BATTEUX (Charles), chanoine honoraire de
Reims, né le 7 mai 1715 à Allend’huy, de l’ancien
diocèse de Reims, passa dans cette ville ses premières
années, y professa la rhétorique à vingt ans ;
sa reconnaissance pour les encouragements qu’il reçut
de la part des Rémois lui inspira en 1759 une ode
latine (in Cívitatem Remensem), qui fut traduite par
de Saulx, chanoine de l’église cathédrale, et chancelier
de l’université de la même ville.

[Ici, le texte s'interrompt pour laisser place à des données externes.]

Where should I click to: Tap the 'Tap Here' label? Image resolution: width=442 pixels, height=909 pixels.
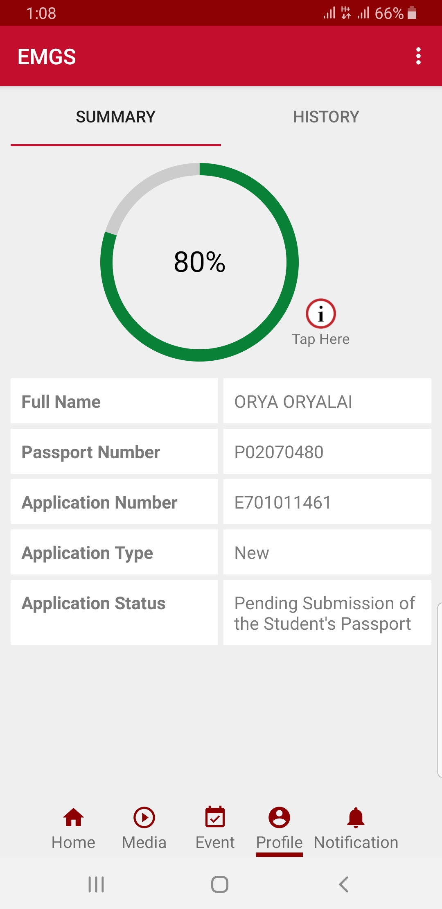tap(320, 339)
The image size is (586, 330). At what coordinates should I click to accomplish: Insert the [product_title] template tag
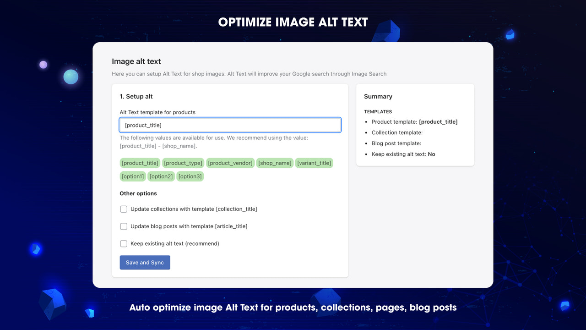pyautogui.click(x=140, y=163)
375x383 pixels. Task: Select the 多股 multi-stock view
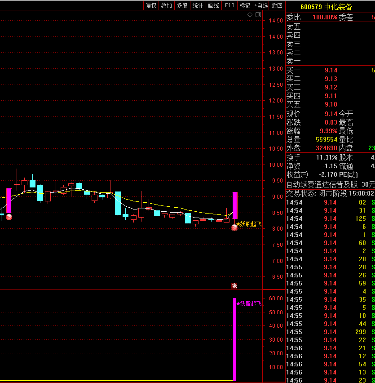pos(182,5)
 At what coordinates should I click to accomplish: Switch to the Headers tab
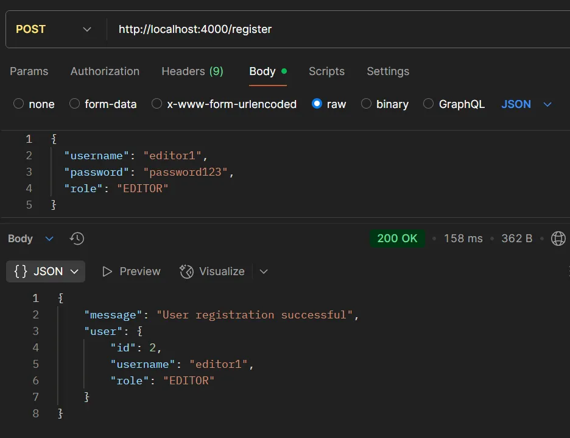tap(192, 71)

En 1750, Batteux
fut appelé à Paris, où il enseigne les humanités et la
rhétorique dans les collèges de Lisieux et de Navarre.
Ce fut en qualité de professeur et au nom de
l’université qu’il prononça deux discours latins, l’un
sur la Naissance du duc de Bourgogne, et l’autre
de Gustu veterum in studíis litterarum retínendo.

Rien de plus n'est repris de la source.